# WORK TO BE COMPLETED
Of the lines below, report only those that contain "computer".

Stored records
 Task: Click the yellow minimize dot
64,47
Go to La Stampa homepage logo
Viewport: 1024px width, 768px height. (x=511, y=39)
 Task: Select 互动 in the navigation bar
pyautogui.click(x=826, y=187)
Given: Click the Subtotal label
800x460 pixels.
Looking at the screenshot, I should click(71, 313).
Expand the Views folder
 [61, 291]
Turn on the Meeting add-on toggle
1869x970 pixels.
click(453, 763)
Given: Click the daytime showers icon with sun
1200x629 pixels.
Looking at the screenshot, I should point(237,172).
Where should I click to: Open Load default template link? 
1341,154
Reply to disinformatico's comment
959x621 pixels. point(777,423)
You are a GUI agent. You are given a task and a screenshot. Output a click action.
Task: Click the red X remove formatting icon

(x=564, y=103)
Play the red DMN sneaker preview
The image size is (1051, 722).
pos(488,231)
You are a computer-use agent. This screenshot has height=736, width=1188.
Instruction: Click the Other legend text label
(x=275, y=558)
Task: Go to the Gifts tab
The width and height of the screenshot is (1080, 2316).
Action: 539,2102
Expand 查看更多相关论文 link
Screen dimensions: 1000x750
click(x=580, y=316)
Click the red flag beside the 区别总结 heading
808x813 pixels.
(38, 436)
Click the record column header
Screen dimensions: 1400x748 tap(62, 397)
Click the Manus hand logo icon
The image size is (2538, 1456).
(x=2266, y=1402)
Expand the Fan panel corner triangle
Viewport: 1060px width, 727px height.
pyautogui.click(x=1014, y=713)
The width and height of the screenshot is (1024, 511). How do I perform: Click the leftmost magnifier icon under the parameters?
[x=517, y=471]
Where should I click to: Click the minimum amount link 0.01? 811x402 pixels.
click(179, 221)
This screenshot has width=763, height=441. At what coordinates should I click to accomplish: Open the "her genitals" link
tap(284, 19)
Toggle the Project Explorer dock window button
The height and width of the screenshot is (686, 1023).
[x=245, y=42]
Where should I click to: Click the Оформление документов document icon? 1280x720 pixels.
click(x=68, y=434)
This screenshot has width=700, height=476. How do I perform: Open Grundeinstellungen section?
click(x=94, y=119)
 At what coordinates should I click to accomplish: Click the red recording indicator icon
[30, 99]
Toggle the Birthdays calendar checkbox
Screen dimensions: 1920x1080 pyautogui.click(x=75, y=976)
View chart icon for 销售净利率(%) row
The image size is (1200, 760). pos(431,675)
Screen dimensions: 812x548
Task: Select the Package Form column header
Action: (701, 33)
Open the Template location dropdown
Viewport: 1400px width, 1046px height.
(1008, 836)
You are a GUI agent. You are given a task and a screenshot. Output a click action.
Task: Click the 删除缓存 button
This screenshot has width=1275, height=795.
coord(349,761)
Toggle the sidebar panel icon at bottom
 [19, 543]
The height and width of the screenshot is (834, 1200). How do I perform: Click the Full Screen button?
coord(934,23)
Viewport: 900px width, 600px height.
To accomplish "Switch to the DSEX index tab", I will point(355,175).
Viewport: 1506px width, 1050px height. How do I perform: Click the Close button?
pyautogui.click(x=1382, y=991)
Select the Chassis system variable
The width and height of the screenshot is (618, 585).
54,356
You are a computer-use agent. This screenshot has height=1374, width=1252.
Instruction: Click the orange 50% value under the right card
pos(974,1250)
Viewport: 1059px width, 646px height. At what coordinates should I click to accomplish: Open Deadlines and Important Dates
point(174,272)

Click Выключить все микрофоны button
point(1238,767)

# EXERCISE RESPONSE
You are a computer-use agent. This screenshot has height=736, width=1188.
You are a computer-use agent. This screenshot has height=1374, width=1252.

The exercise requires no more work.